Bem, mas o que quero dizer-lhe é que esta perturbação de acumulação de animais é uma doença grave que afeta cada vez mais pessoas em todo o mundo. Embora não se possa definir como regra, muitas vezes são as pessoas mais idosas, que se sentem só e isoladas, que vão encontrando algum conforto nos seus animais, mas que, em determinado momento, perdem o controlo e a razão. E perdem-no ao ponto de ficarem insensíveis a cheiros nauseabundos, a não se importarem de viver numa casa coberta de excrementos, a coabitarem com cadáveres de animais ou com estes doentes e moribundos. Sim, por que aos preços que estão as consultas dos médicos veterinários, não há quem aguente!

Mas a verdade verdadinha é que esta patologia que integra o eixo das perturbações obsessivo-compulsivas pode afetar qualquer um de nós e quando nos abalroa, meu caro, é muito difícil aceitarmos que estamos doentes. Na realidade, o que queremos é salvar e proteger os bichos e aqui integramos o conceito dos chamados acumuladores/salvadores. Mas há outro tipo de acumuladores:  1) os acumuladores sobrecarregados, que de um momento para o outro viram a sua situação de vida alterar-se deixando de poder tratar dos animais como o tinham feito até à data (deve ser por isso que a vizinha da frente tem 10 galinhas no poliban, 1 porco na varanda e 2 cães presos na maçaneta da porta) e 2) os acumuladores exploradores que odeiam gentalha, mas que acham piada a peludos, orelhudos e patudos, colecionado-os como objetos (olhem que aqui, se virem com atenção, também há pessoas que se enquadram nestes requisitos… vão por mim). Estou mesmo a imaginar os diálogos… – oh amigo, a caderneta dos pinschers está cheia – tem aí um boxer? Não, a das Alpacas também está cheia, mas pode dar-me uma que eu compro outra caderneta e começo tudo de novo. São tão giras!

Como ia dizendo, acumulador pode ser ou vir a ser qualquer um e em qualquer lugar. E pode não haver sinais da sua existência (exceto, claro, quando o bater da porta traz na sua imensa velocidade um cheiro nauseabundo salteado com excrementos).

§ §

▸ O QUE SE PEDE
Enumere todos os tipos de acumuladores que o texto sobre a acumulação de animais menciona.

▸ MATERIAL FORNECIDO
§ §

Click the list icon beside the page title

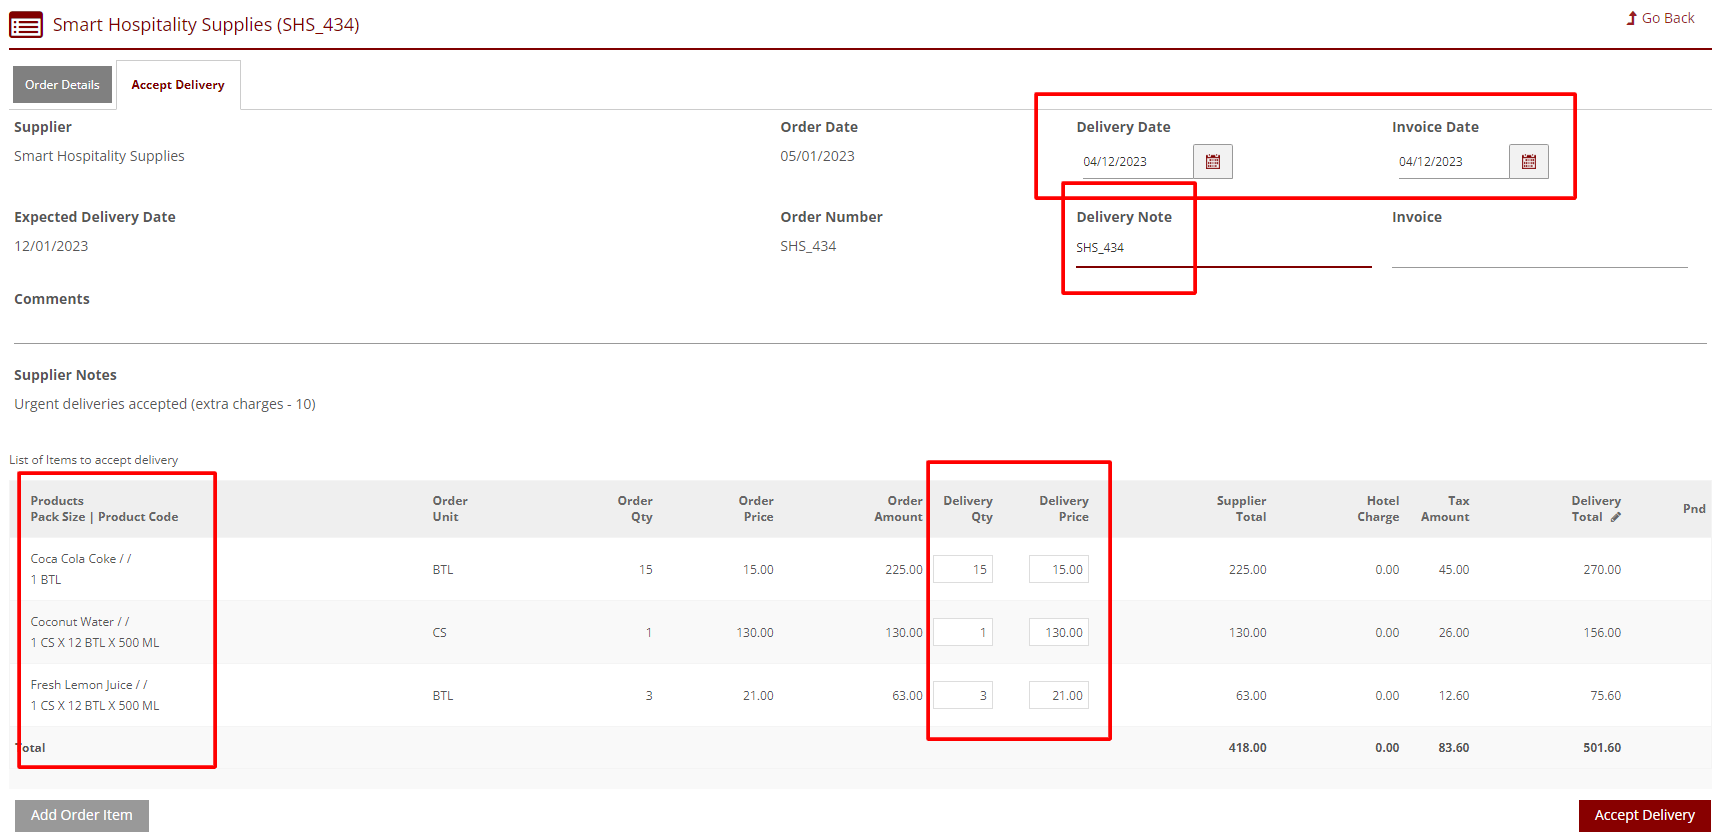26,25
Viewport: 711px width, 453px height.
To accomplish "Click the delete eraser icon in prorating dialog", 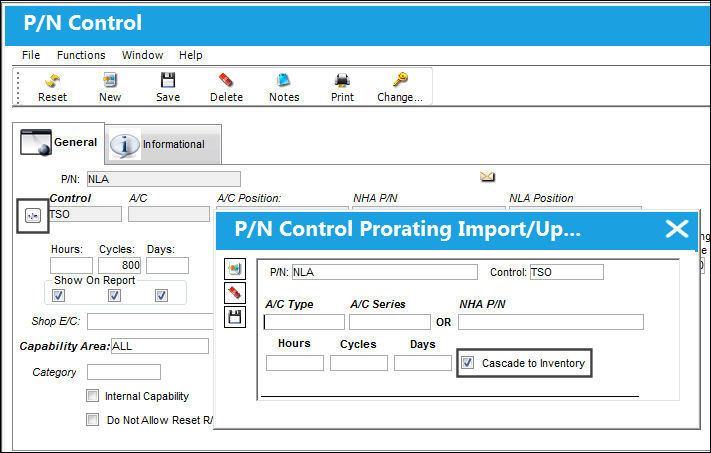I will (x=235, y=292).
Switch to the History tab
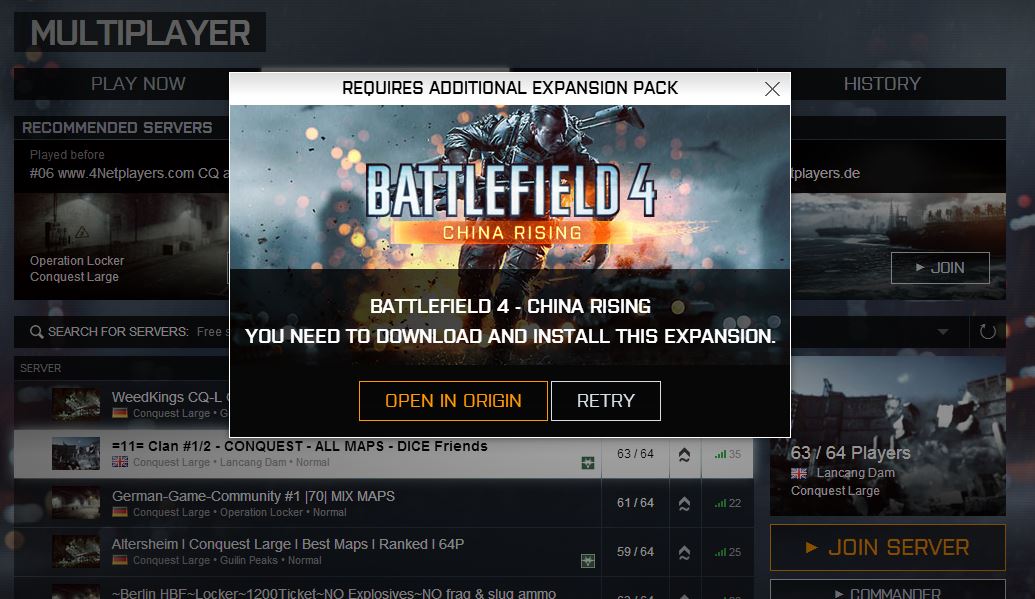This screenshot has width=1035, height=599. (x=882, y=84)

§ §

▸ ESPAÇO DE RESPOSTA
- Acumuladores/salvadores
- Acumuladores sobrecarregados
- Acumuladores exploradores